In many enterprises, rigid infrastructure along with both physical and virtual sprawl has inhibited enterprise agility, he said. Instant-On Enterprise delivers differentiated competitive advantage, serving customers, employees, partners and citizens with whatever they want and need, instantly.He said Hewlett-Packard believed in transforming applications and processes that were designed for another era. Application Transformation helps enterprises to gain control over aging applications and inflexible processes that challenge innovation and agility by governing their responsiveness and pace of change. Beng said organizations and governments were embracing new and increasingly open ways of connecting with customers and citizens, through mobile applications, social networking and cloud services, and security was becoming a greater challenge. Enterprise security is necessary to protect assets without constricting the flow of information between enterprises or governments and their customers or citizens.

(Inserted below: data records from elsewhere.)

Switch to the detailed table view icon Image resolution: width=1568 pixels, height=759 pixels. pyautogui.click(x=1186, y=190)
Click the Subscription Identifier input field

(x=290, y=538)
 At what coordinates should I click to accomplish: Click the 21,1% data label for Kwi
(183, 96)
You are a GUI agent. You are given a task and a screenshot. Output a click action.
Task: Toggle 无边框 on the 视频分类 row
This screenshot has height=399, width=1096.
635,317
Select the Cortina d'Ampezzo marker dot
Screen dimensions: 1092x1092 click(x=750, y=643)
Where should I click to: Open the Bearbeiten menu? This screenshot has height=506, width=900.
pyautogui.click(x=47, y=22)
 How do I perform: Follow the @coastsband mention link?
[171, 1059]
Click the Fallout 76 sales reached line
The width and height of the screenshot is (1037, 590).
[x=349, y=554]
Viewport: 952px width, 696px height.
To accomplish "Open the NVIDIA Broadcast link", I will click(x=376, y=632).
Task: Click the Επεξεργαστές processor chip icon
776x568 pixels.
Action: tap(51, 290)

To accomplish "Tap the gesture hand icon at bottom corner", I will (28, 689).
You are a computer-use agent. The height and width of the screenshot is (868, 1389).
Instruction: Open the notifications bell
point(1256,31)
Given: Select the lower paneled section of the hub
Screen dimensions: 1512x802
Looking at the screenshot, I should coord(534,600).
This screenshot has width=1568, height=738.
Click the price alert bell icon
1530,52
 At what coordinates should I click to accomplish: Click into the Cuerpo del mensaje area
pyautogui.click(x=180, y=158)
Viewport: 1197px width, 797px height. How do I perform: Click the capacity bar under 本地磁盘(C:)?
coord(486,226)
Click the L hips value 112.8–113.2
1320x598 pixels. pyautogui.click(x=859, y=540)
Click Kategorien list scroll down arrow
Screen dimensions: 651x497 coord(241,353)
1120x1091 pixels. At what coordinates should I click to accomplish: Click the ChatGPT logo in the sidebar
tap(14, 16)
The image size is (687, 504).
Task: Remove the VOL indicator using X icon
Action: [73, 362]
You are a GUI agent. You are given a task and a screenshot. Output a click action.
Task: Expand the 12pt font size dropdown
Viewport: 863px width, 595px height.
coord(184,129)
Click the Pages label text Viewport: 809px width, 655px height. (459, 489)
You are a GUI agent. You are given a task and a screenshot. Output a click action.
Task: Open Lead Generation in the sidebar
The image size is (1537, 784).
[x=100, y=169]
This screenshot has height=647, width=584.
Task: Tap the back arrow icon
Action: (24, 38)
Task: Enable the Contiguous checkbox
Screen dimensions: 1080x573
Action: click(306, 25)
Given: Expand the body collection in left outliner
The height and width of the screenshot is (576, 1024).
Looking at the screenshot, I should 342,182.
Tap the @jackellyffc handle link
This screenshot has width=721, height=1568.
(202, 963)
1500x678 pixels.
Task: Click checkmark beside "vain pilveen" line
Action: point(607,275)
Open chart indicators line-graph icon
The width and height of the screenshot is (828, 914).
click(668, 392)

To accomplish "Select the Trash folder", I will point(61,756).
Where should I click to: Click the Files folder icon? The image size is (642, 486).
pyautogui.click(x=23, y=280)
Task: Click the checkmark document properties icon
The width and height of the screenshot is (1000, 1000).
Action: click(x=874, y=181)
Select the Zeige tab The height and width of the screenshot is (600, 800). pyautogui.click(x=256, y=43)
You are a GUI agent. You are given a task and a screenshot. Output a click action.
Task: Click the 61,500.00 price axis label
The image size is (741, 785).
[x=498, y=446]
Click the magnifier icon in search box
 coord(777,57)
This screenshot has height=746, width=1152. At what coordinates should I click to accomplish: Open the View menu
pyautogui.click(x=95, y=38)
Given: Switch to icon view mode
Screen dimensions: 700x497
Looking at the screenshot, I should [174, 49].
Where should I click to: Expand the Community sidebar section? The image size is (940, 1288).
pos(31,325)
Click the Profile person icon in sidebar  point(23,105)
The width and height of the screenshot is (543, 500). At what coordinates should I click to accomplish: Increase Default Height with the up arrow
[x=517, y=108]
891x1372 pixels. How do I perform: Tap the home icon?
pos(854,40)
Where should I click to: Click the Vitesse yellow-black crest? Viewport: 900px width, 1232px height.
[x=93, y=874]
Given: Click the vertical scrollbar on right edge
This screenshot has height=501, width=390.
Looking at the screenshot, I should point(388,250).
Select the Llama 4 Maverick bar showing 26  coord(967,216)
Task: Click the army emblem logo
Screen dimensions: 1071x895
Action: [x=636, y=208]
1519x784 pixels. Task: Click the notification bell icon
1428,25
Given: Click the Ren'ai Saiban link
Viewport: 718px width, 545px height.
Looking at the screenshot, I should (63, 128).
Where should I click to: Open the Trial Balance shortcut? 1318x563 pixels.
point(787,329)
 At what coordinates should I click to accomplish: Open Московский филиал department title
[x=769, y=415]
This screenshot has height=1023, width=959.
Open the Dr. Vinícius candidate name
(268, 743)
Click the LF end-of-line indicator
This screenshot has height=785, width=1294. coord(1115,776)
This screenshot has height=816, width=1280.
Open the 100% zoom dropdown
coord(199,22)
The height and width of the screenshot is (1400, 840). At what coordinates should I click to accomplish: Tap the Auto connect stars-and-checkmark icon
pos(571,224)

A recent independent report found that consumerisation is the new technology trend that brings most concern to security executives, Beng said. Nearly half (46 per cent) of respondent enterprises cited concerns about smart phones, and 38 per cent were concerned about Web 2.0 technologies. Beng said Information Optimization was aimed at helping businesses and government agencies facing challenges associated with rapidly expanding data. Growing legal and compliance requirements are being placed on IT, while budgets to manage that are often flat or declining, he said. At the same time, business and government leaders are also demanding timely delivery of better information to aid real-time decision making. According to new HP research, only 18 per cent of senior business and technology executives in Asia Pacific believe that IT provides them with the information they need all of the time. This problem will only get worse, Beng said. In 2005, mankind created 150 exabytes of digital data. In 2010, it was expected to create eight times more than that.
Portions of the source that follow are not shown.